Items from a dataset:
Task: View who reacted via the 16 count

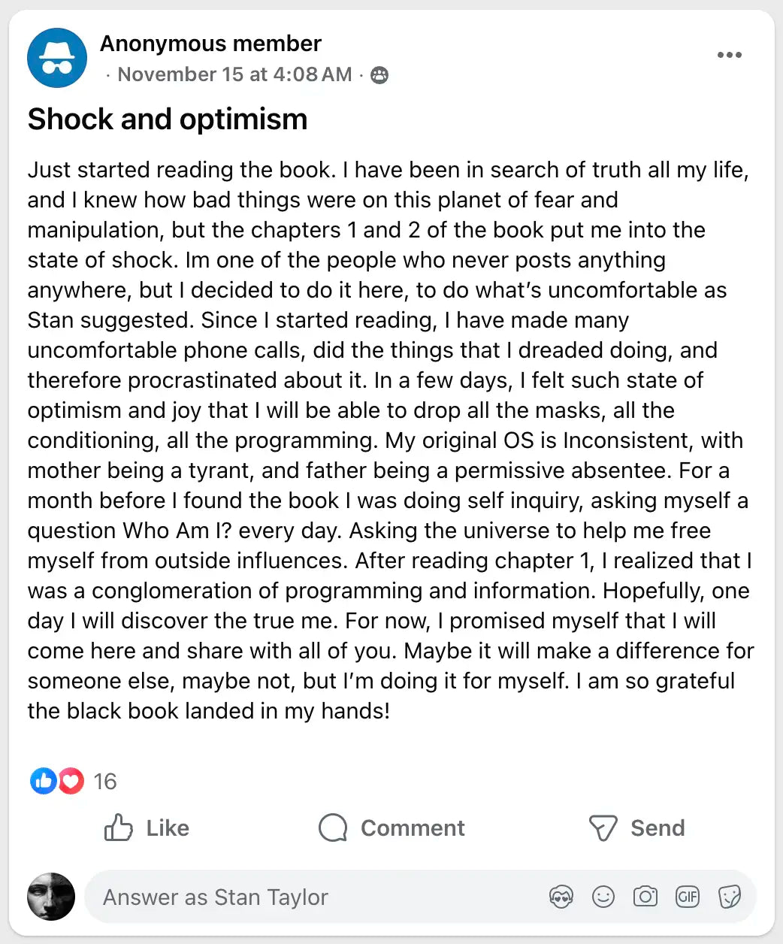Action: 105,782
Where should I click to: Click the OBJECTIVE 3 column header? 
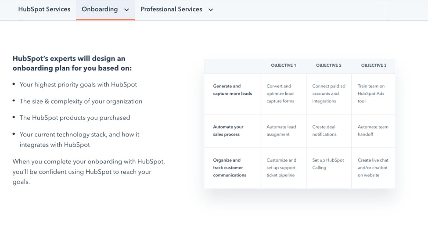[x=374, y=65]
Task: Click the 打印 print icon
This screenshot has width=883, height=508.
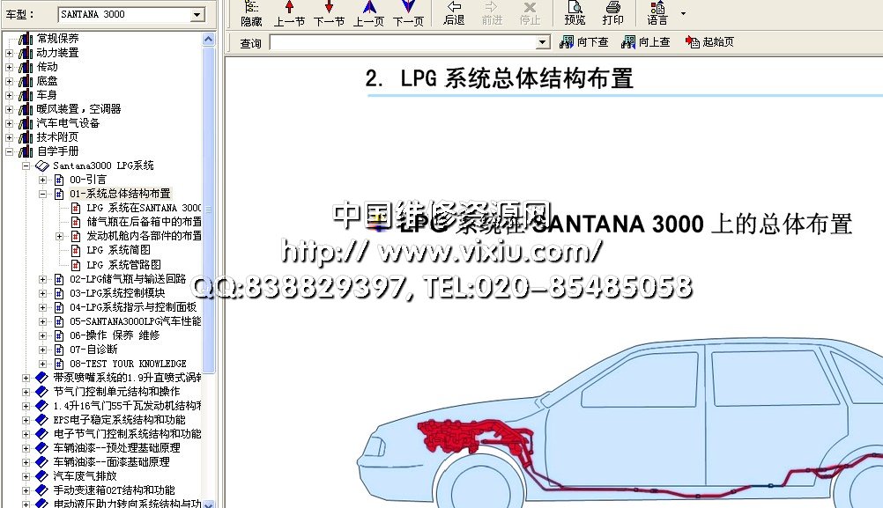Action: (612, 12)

=== WORK ORDER ===
Give back exactly the lines from the one containing "Task: Click the 打印 print icon" to the final line of the entries, both included, and no picture.

=== SOLUTION TO THIS PROBLEM ===
Task: Click the 打印 print icon
This screenshot has width=883, height=508.
Action: (612, 12)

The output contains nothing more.